| What to do |
1. Set down, word for word, the part of the article on a flight vaccine mandate that opens with the words containing "Fauci described a" and closes with "federal mask mandate.".
2. Resume the article on a vaccine mandate for domestic flights from the point where it stops.

A vaccine mandate for domestic flights may be something to “seriously consider” to protect against the Omicron variant of COVID-19, Dr. Anthony Fauci said Monday in an interview on MSNBC.

Fauci described a hypothetical mandate as a way to encourage more Americans to get vaccinated. In particular, he expressed hope that this would encourage more unvaccinated Americans to reconsider their choice to forgo the vaccine and that way take some pressure off the hospital system by reducing case numbers.

“When you make vaccination a requirement, that’s another incentive to get more people vaccinated,” Fauci said on "Morning Joe." “If you want to do that with domestic flights, I think that’s something that seriously should be considered.”

There is currently no vaccination mandate for domestic flights. For international visitors to the U.S., there is a vaccination requirement for entry, but domestic flights are limited to COVID-19 testing and a federal mask mandate.

| Record set |
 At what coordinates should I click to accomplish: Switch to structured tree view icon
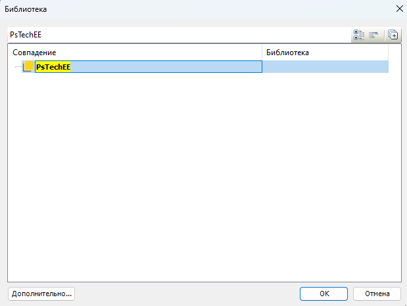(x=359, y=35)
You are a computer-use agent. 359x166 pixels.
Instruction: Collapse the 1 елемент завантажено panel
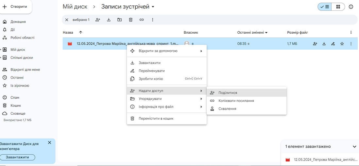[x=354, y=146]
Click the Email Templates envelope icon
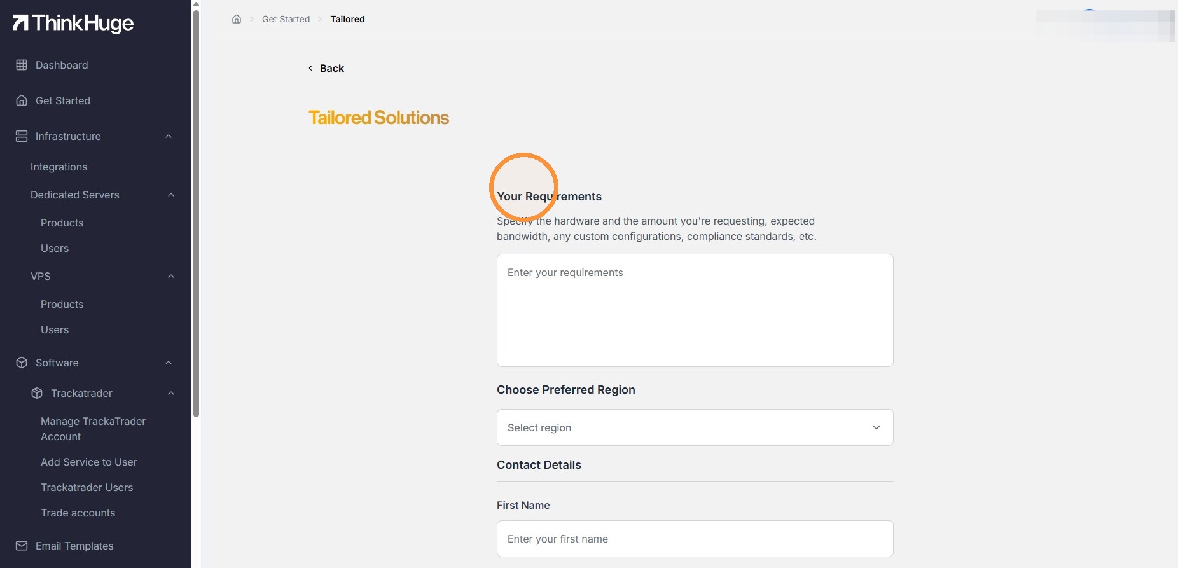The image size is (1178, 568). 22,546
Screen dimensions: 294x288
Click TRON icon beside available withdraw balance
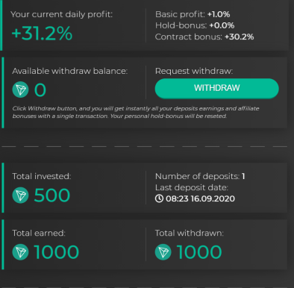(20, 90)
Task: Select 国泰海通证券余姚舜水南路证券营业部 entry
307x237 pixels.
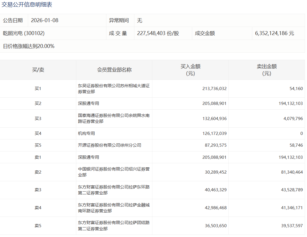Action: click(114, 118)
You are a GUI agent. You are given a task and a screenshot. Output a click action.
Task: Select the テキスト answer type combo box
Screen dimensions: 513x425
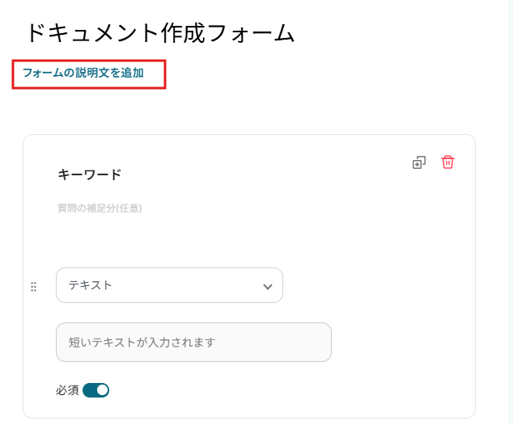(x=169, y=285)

| Exercise answers |
1.
Fauci described a hypothetical mandate as a way to encourage more Americans to get vaccinated. In particular, he expressed hope that this would encourage more unvaccinated Americans to reconsider their choice to forgo the vaccine and that way take some pressure off the hospital system by reducing case numbers.

“When you make vaccination a requirement, that’s another incentive to get more people vaccinated,” Fauci said on "Morning Joe." “If you want to do that with domestic flights, I think that’s something that seriously should be considered.”

There is currently no vaccination mandate for domestic flights. For international visitors to the U.S., there is a vaccination requirement for entry, but domestic flights are limited to COVID-19 testing and a federal mask mandate.

2.
The emergence of Omicron has contributed to growing anxiety over the strain’s contagiousness. Fauci, like other medical experts, noted that Omicron’s symptoms are comparably mild compared to earlier variants, but he cautioned that it can amplify the burden created by more hospitalizations.

"The group we're really concerned about is the unvaccinated people because even if this virus is inherently less severe, just the volume of the number of cases that we're going to have could actually put a stress on the hospital system," Fauci said.